A naive query for an entity required a full table scan with a SingleColumnValueFilter, a non-starter for performance. The initial pain point was a fundamental mismatch between the storage schema and the access pattern. To solve this, we had to introduce a secondary index. In a real-world project, you don’t just add indexes casually; you model them after the precise queries you need to serve. Our primary query was “find all documents mentioning entity X.” This led to a new index table, entity_index, designed for rapid lookups.

The row key design is the single most critical factor in HBase performance. Our chosen schema for the index was [entity_name_normalized_hash]:[document_uuid]. The hash prevents hot-spotting on lexicographically close entity names.

// Example Java code for row key generation (conceptual)
import org.apache.commons.codec.digest.DigestUtils;
import java.nio.charset.StandardCharsets;

public class HBaseKeyGenerator {
    public static byte[] createEntityIndexKey(String entityName, String docUUID) {
        // Normalize: lowercase, remove punctuation, etc.
        String normalizedEntity = entityName.toLowerCase().replaceAll("[^a-z0-9]", "");
        String entityHash = DigestUtils.sha256Hex(normalizedEntity).substring(0, 16); // 8-byte hash prefix

        String key = String.format("%s:%s", entityHash, docUUID);
        return key.getBytes(StandardCharsets.UTF_8);
    }
}

With this index, a query for “Apple Inc.” becomes a highly efficient prefix scan on the entity_index table for the hash of the normalized entity name. This gets us a list of document_uuids in milliseconds, not hours. This was the first major breakthrough, shifting the bottleneck from data retrieval to data processing.

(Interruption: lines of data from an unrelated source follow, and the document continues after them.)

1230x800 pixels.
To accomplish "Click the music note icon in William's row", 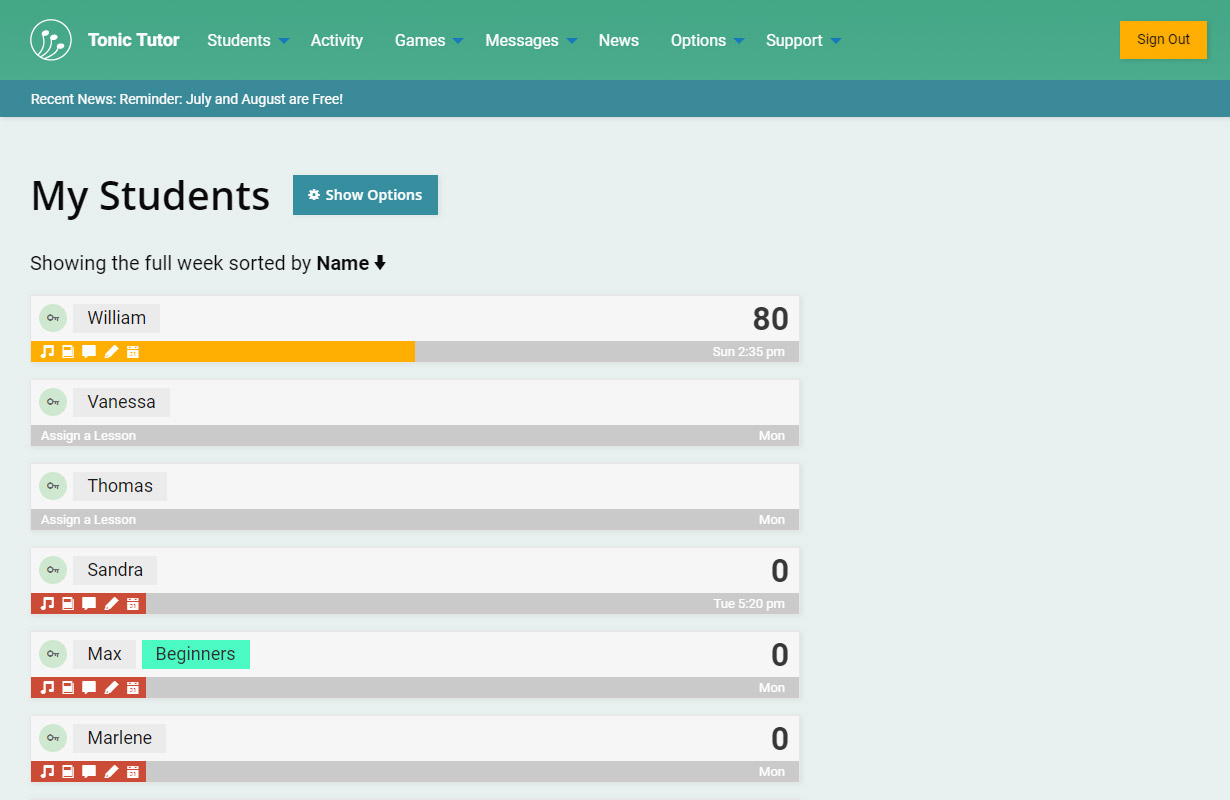I will point(47,352).
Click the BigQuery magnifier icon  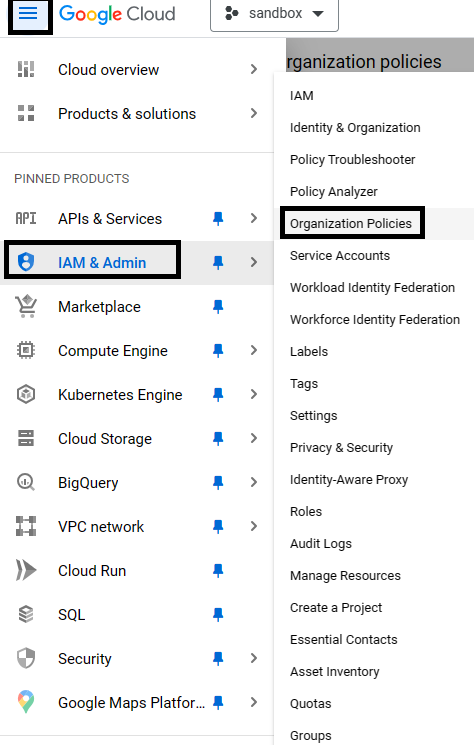click(26, 482)
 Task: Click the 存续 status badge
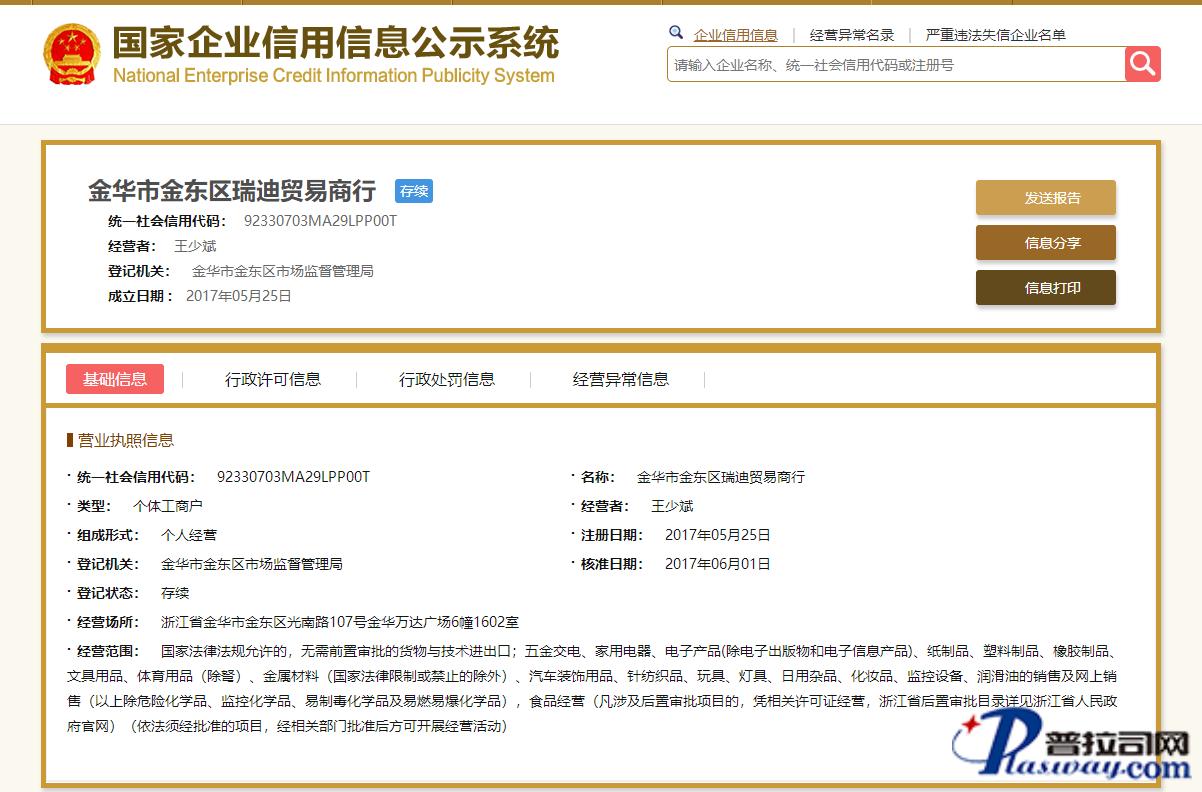pyautogui.click(x=413, y=191)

Now that we could fetch relevant document UUIDs quickly, we needed to perform Named Entity Recognition (NER) on the raw text of those documents. The JavaScript ecosystem’s NLP libraries were not mature enough for the accuracy and performance we required. Python, with spaCy, was the obvious choice. This decision forced a polyglot microservice architecture. Our core API, responsible for orchestrating the workflow, would be built in Node.js to leverage its non-blocking I/O for managing concurrent requests to HBase and the new Python service.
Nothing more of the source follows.